## GOAL OF THE EXERCISE:
Tally up the lines below that contain the word "button" and give the total alone.

···

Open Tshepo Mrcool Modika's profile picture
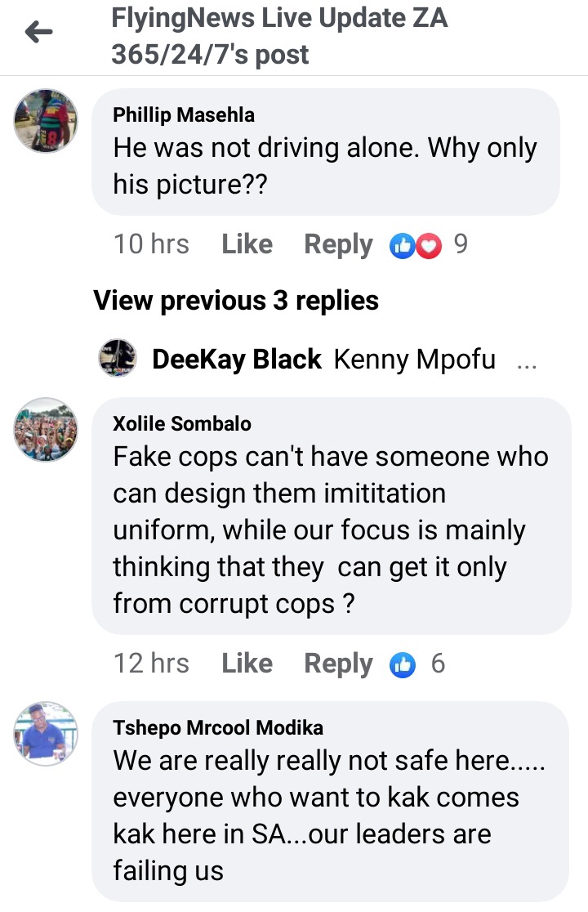588x912 pixels. (x=46, y=732)
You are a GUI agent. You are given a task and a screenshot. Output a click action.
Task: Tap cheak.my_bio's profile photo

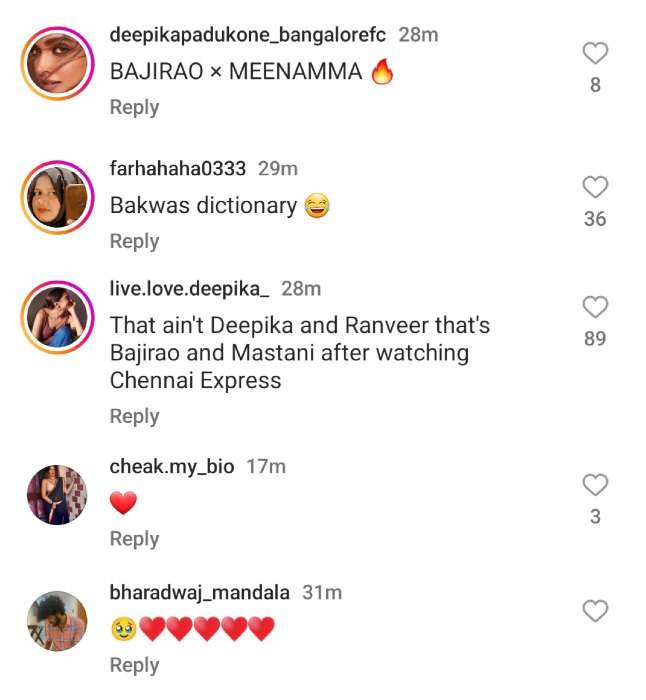click(x=57, y=494)
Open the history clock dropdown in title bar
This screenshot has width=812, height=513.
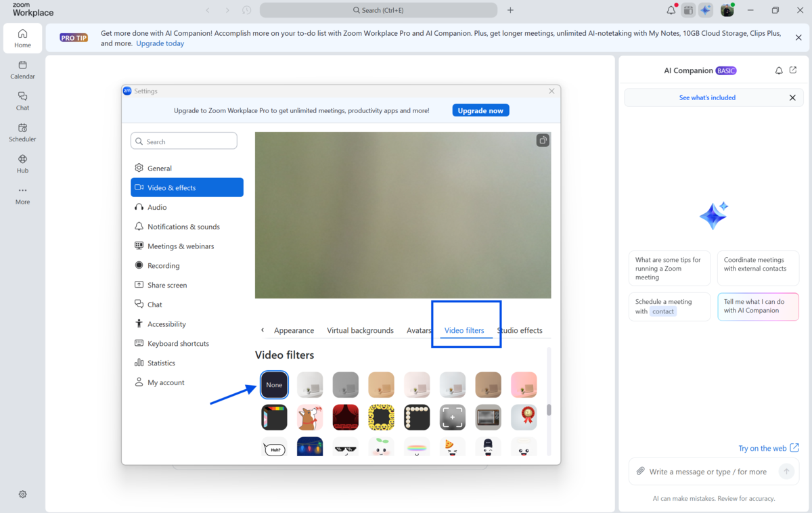[x=247, y=10]
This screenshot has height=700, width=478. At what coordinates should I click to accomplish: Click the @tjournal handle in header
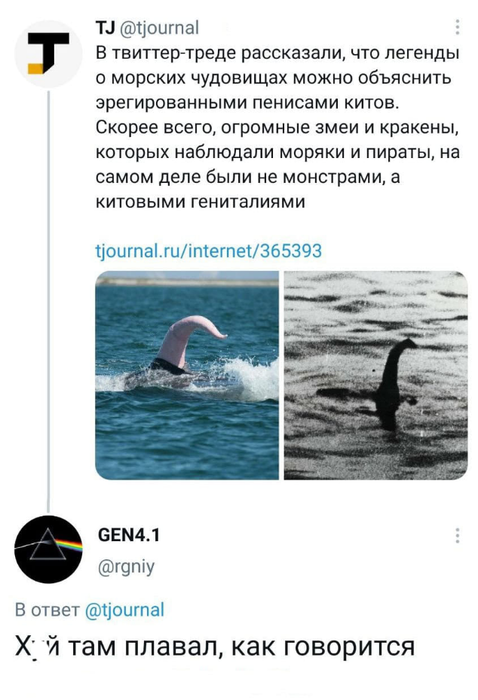(x=159, y=28)
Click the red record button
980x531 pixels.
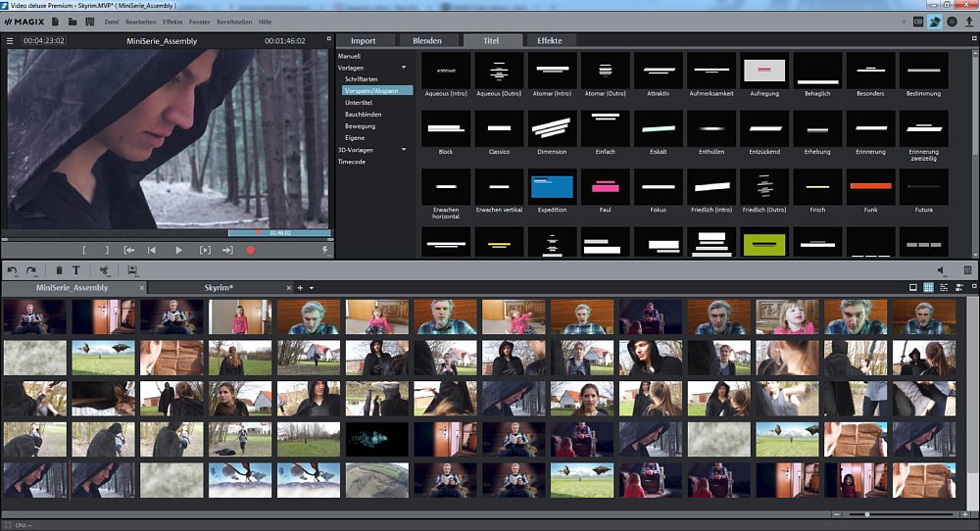tap(250, 250)
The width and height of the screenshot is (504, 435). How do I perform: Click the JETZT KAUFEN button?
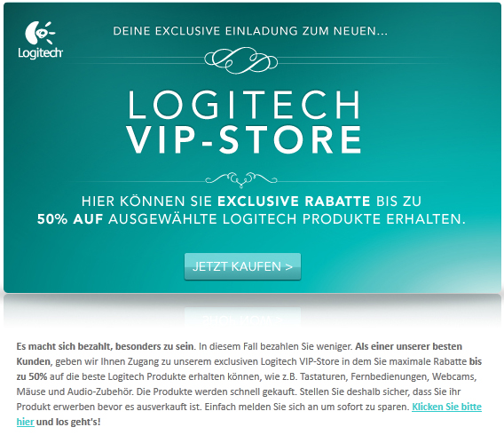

···

## OUTPUT OF THE TASK:
2